- What is expected: In the text about Michael Crichton, how long did it take him to write one of his paperback thrillers?
--- Text passage Enclosed Below ---
When Michael Crichton was attending Harvard Medical School in the late 1960s, he had a secret life that he kept hidden from his fellow students: To pay his tuition bills, he began writing paperback thrillers in his spare time under two pseudonyms.
He became so adept at cranking out his thrillers that he wrote one in nine days. And before long, as he later put it, “the writing became more interesting to me than the medicine.”
Crichton, the doctor-turned-author of bestselling thrillers such as “The Terminal Man” and “Jurassic Park” and a Hollywood writer and director whose credits include “Westworld” and “Coma,” died in Los Angeles on Tuesday “after a courageous and private battle against cancer,” his family said in a statement. He was 66.
For nearly four decades, the 6-foot-9 writer was a towering presence in the worlds of publishing and filmmaking.
“There was no one like Crichton, because he could both entertain and educate,” Lynn Nesbit, his agent since the late ‘60s, told The Times on Wednesday. “His brilliance was indisputable, and he had a grasp of so many subjects -- from art to science to technology.
“I respected him so much intellectually and as a writer. I loved him. It’s like losing a very good friend as well as a client of so many years.”
Director Steven Spielberg said in a statement Wednesday that “Michael’s talent out-scaled even his own dinosaurs of ‘Jurassic Park.’ He was the greatest at blending science with big theatrical concepts, which is what gave credibility to dinosaurs again walking the earth.”
Spielberg, who was a new contract TV director at Universal in the early ‘70s when he first met Crichton and was assigned to show the writer around the lot, described him as “a gentle soul who reserved his flamboyant side for his novels.”
“There is no one in the wings that will ever take his place.”
Crichton was still in Harvard Medical School when he wrote his first bestseller: “The Andromeda Strain,” a fast-paced, scientifically and technologically detailed 1969 thriller about a team of scientists attempting to save mankind from a deadly microorganism brought to earth by a military satellite. It was made into a movie in 1971.
With his success at writing thrillers, Crichton abandoned medicine to become a full-time writer whose novels in the ‘70s and ‘80s included “The Terminal Man,” “The Great Train Robbery,” “Eaters of the Dead,” “Congo” and “Sphere.”
Crichton made his feature film directing debut in 1973 with “Westworld,” which he also wrote, about a fantasy theme park for wealthy vacationers whose fun is spoiled when malfunctioning androids turn deadly.
He directed five other movies in the ‘70s and ‘80s: “Coma,” “The Great Train Robbery,” “Looker,” “Runaway” and “Physical Evidence.”
--- End of Enclosed Text passage ---
--- Data under study Enclosed Below ---
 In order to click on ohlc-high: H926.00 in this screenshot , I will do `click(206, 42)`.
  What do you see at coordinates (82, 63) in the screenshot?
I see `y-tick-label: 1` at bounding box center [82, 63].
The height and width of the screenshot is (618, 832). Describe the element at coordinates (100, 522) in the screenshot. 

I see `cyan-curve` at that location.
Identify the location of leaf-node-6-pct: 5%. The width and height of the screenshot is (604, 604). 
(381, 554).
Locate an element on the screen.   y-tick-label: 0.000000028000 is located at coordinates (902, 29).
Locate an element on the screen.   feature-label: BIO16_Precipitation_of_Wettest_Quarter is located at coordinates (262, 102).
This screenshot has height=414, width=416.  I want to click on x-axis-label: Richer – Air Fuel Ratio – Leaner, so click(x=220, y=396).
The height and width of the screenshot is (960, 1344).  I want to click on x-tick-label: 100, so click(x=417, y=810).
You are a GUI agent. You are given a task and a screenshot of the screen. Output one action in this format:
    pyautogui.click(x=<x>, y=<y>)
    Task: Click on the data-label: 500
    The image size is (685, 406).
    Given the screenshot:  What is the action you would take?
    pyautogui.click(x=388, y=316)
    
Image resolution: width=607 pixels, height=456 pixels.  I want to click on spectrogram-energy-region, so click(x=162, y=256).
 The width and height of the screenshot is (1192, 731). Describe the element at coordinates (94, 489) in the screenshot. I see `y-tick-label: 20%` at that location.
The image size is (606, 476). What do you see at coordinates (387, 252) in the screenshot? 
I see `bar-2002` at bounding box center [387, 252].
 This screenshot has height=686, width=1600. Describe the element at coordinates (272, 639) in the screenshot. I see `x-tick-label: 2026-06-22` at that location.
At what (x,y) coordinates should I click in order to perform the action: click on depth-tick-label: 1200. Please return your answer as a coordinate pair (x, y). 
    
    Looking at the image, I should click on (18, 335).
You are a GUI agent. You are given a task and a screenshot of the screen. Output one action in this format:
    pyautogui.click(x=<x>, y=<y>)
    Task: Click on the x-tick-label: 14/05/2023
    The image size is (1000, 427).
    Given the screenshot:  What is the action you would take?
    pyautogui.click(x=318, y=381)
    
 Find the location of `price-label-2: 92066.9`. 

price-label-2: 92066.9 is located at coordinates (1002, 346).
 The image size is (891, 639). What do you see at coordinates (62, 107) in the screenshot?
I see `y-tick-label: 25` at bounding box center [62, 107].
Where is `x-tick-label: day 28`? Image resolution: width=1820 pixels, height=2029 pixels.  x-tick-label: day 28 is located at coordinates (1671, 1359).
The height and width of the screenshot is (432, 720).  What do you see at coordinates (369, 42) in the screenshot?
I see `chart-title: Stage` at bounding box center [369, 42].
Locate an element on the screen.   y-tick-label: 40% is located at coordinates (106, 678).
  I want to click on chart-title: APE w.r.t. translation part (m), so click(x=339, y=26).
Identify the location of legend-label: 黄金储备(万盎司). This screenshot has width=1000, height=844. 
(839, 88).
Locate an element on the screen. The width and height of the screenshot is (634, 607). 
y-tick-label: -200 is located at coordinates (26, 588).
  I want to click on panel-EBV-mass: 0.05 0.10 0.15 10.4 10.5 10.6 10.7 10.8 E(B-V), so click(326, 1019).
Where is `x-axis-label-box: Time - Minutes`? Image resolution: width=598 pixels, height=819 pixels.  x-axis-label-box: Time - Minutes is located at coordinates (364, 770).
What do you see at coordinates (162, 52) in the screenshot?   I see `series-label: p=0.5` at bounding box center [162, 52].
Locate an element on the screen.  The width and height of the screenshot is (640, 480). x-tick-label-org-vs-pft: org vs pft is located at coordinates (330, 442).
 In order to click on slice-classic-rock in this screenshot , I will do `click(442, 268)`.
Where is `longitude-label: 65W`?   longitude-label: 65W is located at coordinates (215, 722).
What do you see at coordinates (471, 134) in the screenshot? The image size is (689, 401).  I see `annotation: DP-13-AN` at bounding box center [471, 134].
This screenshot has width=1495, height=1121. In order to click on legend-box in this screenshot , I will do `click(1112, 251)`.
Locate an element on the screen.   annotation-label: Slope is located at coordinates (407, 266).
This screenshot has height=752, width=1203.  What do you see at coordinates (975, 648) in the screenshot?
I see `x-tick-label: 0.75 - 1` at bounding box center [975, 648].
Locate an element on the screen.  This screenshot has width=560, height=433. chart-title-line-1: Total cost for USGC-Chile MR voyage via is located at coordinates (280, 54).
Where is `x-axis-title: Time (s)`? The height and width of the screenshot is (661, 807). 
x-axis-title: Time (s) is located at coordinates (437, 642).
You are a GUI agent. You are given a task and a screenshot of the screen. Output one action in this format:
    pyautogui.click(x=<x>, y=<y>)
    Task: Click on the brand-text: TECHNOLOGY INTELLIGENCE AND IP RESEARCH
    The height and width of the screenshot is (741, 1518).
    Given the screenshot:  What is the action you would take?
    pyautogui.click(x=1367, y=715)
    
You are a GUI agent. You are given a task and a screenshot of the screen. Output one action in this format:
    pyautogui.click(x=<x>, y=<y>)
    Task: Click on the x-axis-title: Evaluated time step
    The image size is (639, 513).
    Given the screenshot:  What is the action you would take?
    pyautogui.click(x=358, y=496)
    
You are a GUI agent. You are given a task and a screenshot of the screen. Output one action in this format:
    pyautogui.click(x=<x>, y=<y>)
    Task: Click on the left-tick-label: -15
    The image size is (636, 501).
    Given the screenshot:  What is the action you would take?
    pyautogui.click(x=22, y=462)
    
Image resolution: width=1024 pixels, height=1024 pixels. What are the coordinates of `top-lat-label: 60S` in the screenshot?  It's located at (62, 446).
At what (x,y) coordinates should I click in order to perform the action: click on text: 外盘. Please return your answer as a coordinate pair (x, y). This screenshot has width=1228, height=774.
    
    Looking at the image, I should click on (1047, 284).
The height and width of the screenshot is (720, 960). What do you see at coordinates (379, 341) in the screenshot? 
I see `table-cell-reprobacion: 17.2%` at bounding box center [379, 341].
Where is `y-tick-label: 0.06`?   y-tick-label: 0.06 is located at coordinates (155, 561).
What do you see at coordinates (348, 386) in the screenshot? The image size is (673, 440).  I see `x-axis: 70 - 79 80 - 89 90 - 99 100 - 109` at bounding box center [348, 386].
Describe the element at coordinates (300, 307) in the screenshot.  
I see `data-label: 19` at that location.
--- End of Enclosed Data under study ---
- Answer box: Nine days.